Wildfires in the U.S. have become more common and catastrophic than ever before. Citizens, local governments and the $2.2 trillion property and casualty insurance industry continue to be caught by surprise due to the severity and frequency of these events. So far in 2018, California alone has lost over 800,000 acres to fire, 250% more than the same period in 2017. Last year was the worst wildfire season in California history. An intense series of fires in Northern California destroyed more than 200,000 acres and killed 44 people.
With significant urban damage, 2017 also saw global insured losses from wildfires reaching a record $14 billion. Global losses from catastrophic events such as hurricanes and floods have steadily increased over the past decade, but wildfire-related losses in 2017 completely blindsided the property and casualty insurance industry.

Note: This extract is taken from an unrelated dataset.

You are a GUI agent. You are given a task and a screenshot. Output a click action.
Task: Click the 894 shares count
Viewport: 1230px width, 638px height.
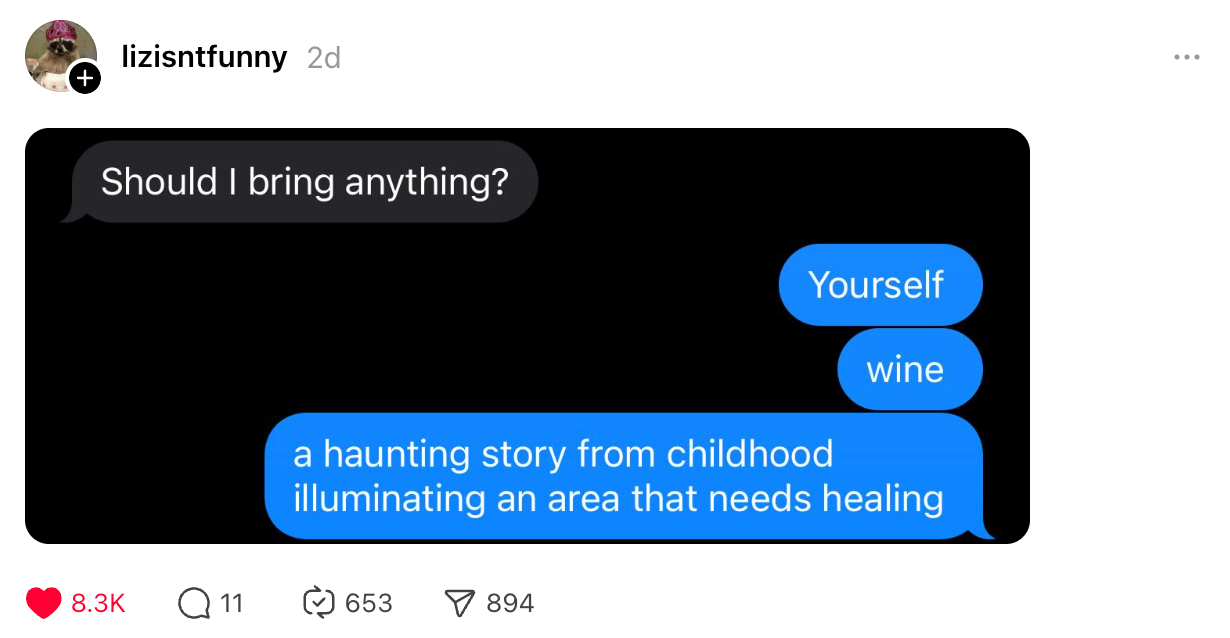pos(510,603)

The Problems With Current Risk Modeling Solutions
Insurance companies rely on third-party wildfire risk models and maps produced in the early 2000s to assess the risk of homes to the threat of wildfire. However, in 2017, these models performed poorly: The vast majority of buildings that were destroyed were not classified as high risk on California’s Fire Hazard Zone Map. These maps simply do not take into account individual homeowners’ situations: clearance from brush and vegetation, the use of fire-resistant construction materials, use of firebreaks or certain meteorological conditions such as wind strength and direction, etc. One home in a city or zip code may have a very different risk profile of one that is only a few blocks away. Maps don’t get refreshed often, although input characteristics, such as vegetation quality and size, frequently change.